Kumaranayake et Walker se font plus menaçants et illustrent comment les institutions privées, comme la Banque mondiale, ont constitué un canal d’influence pour les idées économiques (établi par des analyses coût-efficacité et l’espérance de vie ajustée en fonction des incapacités) reliées aux problèmes et aux solutions des politiques de la santé. Plusieurs de ces pratiques, déterminées par des idées et des intérêts et promulguées par des réseaux de politiques au membership de plus en plus limité, (Lee et Goodman identifient un « réseau mondial de politiques » d’environ 20 personnes clés dans le domaine de la réforme du financement des soins de santé), ne sont pas confirmées par ces mêmes preuves économiques qui sont supposées être mises en valeur (Brugha et Zwi, Kumaranayake et Lee, Kumaranayake et Walker, McPake). Plusieurs chapitres en viennent à la conclusion que la théorie économique ne s’appuyant que sur très peu de preuves empiriques a entraîné l’élaboration de stratégies « à taille unique » adoptées (et souvent imposées) à des endroits où elles ne répondent pas aux réalités locales, ce qui se révèle particulièrement problématique.

La mondialisation n’est pas seulement l’addition de nouvelles règles, institutions et façon de faire; elle implique aussi d’importantes « soustractions ». Par exemple, dans le cadre des nouvelles structures mondiales, il n’existe aucun mécanisme formel d’expression de la citoyenneté, comme les élections, les groupes de pressions et autres que l’on retrouve dans le contexte des États-nations. En effet, l’une des questions importantes qui se pose à ceux et celles qui s’intéressent à la mondialisation est de savoir dans quelle mesure les nouveaux mouvements sociaux qu’elle nourrit, dont les membres évitent souvent toute participation dans la politique partisane et électorale traditionnelle, auront la capacité de contrebalancer les nouvelles formes d’institutions, d’idées et d’intérêts qui se développent. Les chapitres de l’ouvrage recensé offrent des réponses pour les deux côtés du débat. Kumaranayake et Lake, par exemple, expliquent que les acteurs transnationaux jouissent d’une grande visibilité et que de ce fait ils sont « réceptifs aux influences et opinions externes », engendrant la perspective « qu’une société civile internationale renforcée (…) pourrait apparaître essentielle à la mobilisation de coalitions d’acteurs aux intérêts communs » (p. 96). Malgré cela, Buse et al. soulignent que les groupes de la société civile ont été en grande partie absents du débat et du processus décisionnel entourant la réforme du financement des soins de santé (suggérant que l’une des lacunes de tels groupes est qu’il apparaît difficile, voire improbable, qu’ils se mobilisent pour des questions aussi importantes, mais plutôt banales).
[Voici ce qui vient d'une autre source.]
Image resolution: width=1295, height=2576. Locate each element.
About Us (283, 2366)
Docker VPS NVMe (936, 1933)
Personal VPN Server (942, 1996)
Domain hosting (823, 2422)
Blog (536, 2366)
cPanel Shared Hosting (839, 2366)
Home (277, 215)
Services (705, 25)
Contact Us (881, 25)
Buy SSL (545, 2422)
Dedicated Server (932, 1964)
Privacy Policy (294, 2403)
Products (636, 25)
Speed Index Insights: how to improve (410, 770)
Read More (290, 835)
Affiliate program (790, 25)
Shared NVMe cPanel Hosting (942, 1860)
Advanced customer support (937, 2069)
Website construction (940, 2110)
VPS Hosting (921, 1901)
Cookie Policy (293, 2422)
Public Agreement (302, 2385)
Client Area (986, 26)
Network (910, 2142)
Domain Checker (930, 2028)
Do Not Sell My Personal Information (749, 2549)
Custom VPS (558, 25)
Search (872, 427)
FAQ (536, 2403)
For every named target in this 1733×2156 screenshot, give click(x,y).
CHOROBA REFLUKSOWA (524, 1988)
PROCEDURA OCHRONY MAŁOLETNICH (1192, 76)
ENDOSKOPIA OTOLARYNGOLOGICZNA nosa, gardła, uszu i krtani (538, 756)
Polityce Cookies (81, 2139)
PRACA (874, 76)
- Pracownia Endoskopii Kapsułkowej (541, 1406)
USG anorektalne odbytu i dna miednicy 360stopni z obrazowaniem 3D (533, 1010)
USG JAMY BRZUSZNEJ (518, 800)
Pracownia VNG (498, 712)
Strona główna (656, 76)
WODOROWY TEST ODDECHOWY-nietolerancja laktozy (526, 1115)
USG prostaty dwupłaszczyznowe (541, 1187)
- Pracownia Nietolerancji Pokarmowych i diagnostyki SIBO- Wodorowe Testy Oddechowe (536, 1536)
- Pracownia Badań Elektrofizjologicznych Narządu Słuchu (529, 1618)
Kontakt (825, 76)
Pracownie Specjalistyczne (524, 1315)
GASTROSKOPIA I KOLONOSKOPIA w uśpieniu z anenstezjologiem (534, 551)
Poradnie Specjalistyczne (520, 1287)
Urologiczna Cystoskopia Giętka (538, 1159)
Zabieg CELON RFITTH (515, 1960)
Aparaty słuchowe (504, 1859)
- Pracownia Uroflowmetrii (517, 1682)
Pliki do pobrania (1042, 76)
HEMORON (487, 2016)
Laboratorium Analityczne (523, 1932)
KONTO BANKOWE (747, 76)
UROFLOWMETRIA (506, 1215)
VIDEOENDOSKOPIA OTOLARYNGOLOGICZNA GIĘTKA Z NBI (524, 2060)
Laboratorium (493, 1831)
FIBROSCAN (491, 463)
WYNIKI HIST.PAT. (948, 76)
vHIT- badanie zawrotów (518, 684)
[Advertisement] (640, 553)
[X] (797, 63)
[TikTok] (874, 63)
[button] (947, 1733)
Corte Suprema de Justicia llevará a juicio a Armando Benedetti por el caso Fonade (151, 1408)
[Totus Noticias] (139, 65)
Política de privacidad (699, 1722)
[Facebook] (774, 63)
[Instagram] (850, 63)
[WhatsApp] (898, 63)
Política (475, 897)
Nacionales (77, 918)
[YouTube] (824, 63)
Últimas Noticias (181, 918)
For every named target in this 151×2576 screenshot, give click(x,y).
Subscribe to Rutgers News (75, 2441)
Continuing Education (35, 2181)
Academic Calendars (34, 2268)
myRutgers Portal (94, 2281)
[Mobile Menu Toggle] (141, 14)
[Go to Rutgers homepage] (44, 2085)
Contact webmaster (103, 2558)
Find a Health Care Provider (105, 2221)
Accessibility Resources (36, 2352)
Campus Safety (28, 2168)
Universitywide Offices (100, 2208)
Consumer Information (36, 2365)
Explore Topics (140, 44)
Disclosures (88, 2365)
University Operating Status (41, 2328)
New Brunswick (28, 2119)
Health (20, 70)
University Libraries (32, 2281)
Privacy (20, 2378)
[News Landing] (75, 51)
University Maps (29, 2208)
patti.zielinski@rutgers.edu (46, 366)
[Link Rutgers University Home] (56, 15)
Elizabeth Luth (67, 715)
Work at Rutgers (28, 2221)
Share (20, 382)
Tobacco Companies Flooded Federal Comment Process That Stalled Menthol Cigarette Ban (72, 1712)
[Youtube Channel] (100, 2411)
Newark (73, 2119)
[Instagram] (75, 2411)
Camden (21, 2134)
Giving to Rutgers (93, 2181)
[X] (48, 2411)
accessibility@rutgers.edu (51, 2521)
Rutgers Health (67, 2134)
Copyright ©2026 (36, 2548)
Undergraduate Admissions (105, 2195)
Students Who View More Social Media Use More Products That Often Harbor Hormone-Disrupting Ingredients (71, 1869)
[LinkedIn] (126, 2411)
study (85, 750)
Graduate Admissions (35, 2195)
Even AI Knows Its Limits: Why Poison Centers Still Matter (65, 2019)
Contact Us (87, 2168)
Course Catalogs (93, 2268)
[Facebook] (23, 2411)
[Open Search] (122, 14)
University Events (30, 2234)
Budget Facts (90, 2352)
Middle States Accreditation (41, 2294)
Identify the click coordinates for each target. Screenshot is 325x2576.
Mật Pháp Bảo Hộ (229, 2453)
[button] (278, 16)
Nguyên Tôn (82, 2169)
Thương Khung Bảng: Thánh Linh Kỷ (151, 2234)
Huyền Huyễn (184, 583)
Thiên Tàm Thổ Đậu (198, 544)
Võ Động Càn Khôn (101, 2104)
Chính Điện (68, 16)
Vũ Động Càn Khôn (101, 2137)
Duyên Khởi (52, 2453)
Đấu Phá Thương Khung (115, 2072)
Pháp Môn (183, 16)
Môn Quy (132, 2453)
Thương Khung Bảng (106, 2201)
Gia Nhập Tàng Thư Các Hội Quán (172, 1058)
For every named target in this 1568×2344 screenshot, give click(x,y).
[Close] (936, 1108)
Les essais de la seconde partie de l’ouvrage présentent moins de données et d’analyses empiriques ou primaires que ceux de la première partie. Ils se concentrent plutôt sur des questions théoriques et hypothétiques plus larges. Mayhew et Watts, par exemple, décrivent dans quelle mesure les politiques de l’identité (par exemple de la féminité) et de la santé sont abordées différemment sur le plan international et national. (Ils se demandent également si certains enjeux reliés à la santé deviennent « mondiaux » essentiellement parce qu’ils impliquent des identités supra-nationales déterminées, et moins parce qu’ils se retrouvent en dehors de la portée habituelle des processus décisionnels nationaux). Les autres chapitres soulèvent de nombreux autres liens hypothétiques, tous mûrs pour des études empiriques plus détaillées : les liens entre la mondialisation et l’écart des revenus d’une part, et les nouvelles répartitions de la tuberculose d’autre part (Porter et al.); les liens entre le vieillissement des populations et la croissance de l’assurance privée dans le contexte de l’industrie transnationale de l’assurance (Lloyd-Sherlock), entre le transfert de la main d’oeuvre aux pays en développement et les règles touchant la santé et la sécurité au travail (Fustikian et al.); et les liens entre les politiques en mutation des conflits et leurs répercussions sur la santé (Zwi et al.).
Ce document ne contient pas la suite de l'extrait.